I'm green with envy.  And about to rant.  Hold on tight.

I'm jealous of the Hulk.  I wish I could turn into a giant green beast and tear some sh*t up when I get mad.  Because I'm f*ucking mad and there is nothing I can do about it. *

I hate cancer.  HATE. IT. **

If I had my way, and I don't like it when I don't get my way, I would Green Mile inhale everyone's diseases and exhale them into the atmosphere.  No one should have go through this.  I thought I had everyone covered.  I mean, what are the odds that anyone around me would also have cancer.  Pain-stakingly, I have learned of another person close to me with a cancer diagnosis.  NO!  No No No NO NO NO NO NO NO NO!  I envision RAGING with Hulk-caliber strength - transforming into a giant with bulging muscles that will aid me as I savagely tear through every bit of my current surroundings.... and then some.  I'm SO MAD!  Words no longer convey my emotions so I primordially growl with Jurassic Park pitches which blow back your hair.  I want to do the damage I know cancer is unjustifiably inflicting upon another person's life.  The intense pain, constant trips to the hospital, stress of medical bills, the anguish of loved ones watching on, mortality staring you down.  It's NOT okay and it's NOT fair.  

Of course there have been times before I was "sick" when I heard about such things but they register on a whole new plane of emotions now.  (In case that wasn't obvious.)  I've now walked that path and it simply shouldn't be allowed to exist.  But it does.  

Why is that?  Begin second, purposefully shorter, rant.  Cancer is big business.  Especially in the US.  I continually read about people seeking treatment overseas and there is a reason for this.  Elsewhere the FDA hasn't banned everything non-pill form so pharmaceutical companies' CEOs can continue to drive cars that cost more than annual salary and roll around in money Indecent Proposal style.  Anyone else see a problem with this?  End short rant.  See, that wasn't so bad.

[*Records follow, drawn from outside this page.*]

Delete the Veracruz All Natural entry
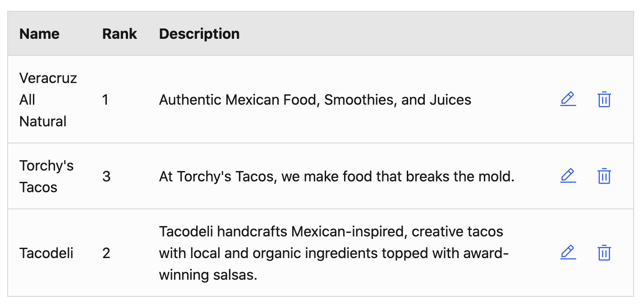644x305 pixels. (604, 99)
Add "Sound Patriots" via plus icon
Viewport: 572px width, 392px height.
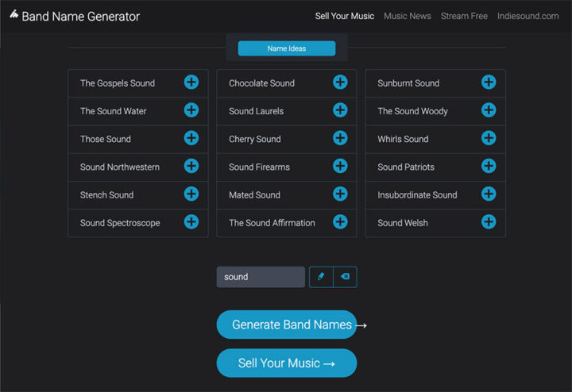pyautogui.click(x=489, y=167)
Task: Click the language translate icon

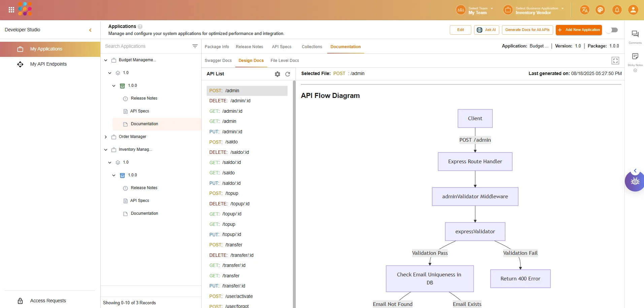Action: coord(585,10)
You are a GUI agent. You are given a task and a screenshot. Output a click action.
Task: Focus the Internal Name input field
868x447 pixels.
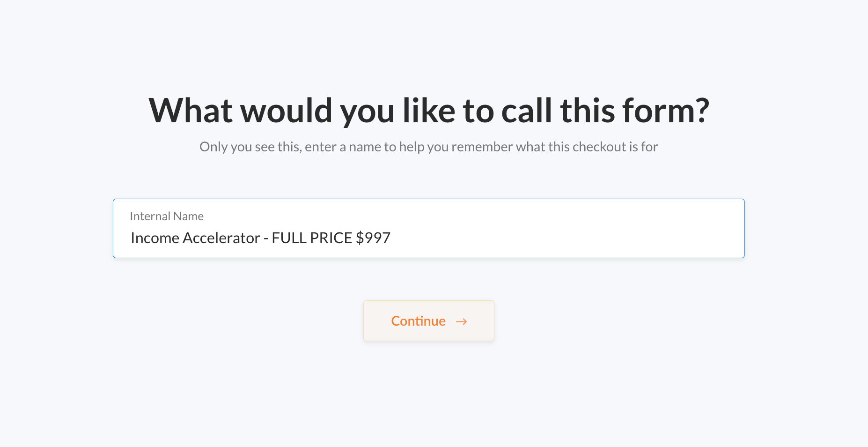(x=429, y=228)
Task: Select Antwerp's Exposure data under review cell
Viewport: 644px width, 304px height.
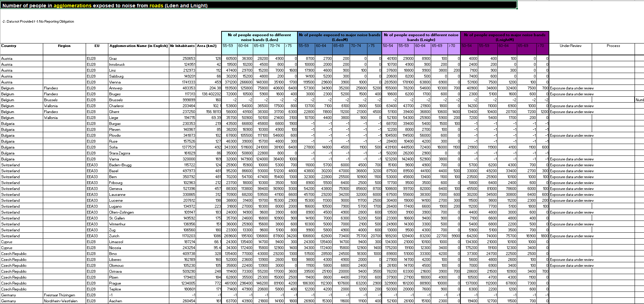Action: 572,88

Deep breaths.  Deep breaths.


My latest blood work revealed I'm STILL anemic.  This explains my fatigue and moodiness.  So, my vegan days are on hold for bit as I take in some iron.  Oh steak, how I've missed thee... let me count the ways.  My doctor recommended some pills of course, but that's not how I roll.  I immediately took to researching foods containing iron.  If there is a pill that will do something there is most certainly a natural way.  Meat is high on the iron-rich foods list.  Congrats steak, you're back in!  Not just any steak, mind you; organically (if possible) grass-fed beef.  Oysters, cherished with all my heart, also made the list as well as some of my normal bunny food like spinach.  Fortunately, all works well with the diet I'm trying which is a high fat, low carb way of eating called the Ketogenic diet.  It's shown great results for epilepsy and other diseases and research shows it's a great cancer fighter.   The premise is to essentially starve the cancer cells of the glucose they need to thrive and provide support for the mitochondrial respiration process in healthy tissues.   Trying a new diet is non-toxic.  When my glucose and blood sugar is lowered, normal cells can switch to burring ketone bodies for fuel while cancer cells are starved of the glucose they need to grow.  Makes sense to me.
Foods high in good fat are eggs, avocados, salmon and almonds, to name a few.  Plus my daily dose of leaves.  All carbs, even gluten free, are gone.  As I've recommended, read Wheat Belly.  You'll be running from anything made with "wheat" as I am.  Great read. 

Speaking of books/random side note: I'm absolutely loving The Gifts of Imperfection by Brené Brown. This is the second book of hers I've read and it's magnificent.  I devoured Daring Greatly on a four-hour flight from Denv to NYC and packed I Thought It Was Just Me for my summer reading.  Her messages of loving yourself, finding true joy and not just fleeting happiness, settling into your emotions instead of avoiding them (Hulk-raging?), and allowing yourself to be imperfect are beautiful, enlightening, and soul-changing.  

Another book I'm obsessed with is The Buddha Walked Into A Bar... A Guide to Life for a New Generation.  This book isn't solely for people interested in Buddism.  Lodro Rinzler's writing is light and inviting, putting the splendor of Buddism into easily understood language.  It has many of the same messages Brené brings to the table such as being easy on yourself, the art of forgiveness, and loving those who have wronged you.  It's sublime and grand all at once. 


Okay... rant(s) complete(ish) for now.  Instead of a Hulk transformation, I'll take the peaceful path and offer my unceasing services to the person mentioned in this post and ALL who are, as I am, working through this muck-filled cancer world.  How can I help?  A hug.  A book.  A shoulder.  An ear.  Advice.  I've been where you are and I'll be right by you in person or essence. 









*Please excuse my language. This blog is typically and purposefully PG-rated.  It couldn't be helped in this instance. I beg of your pardon.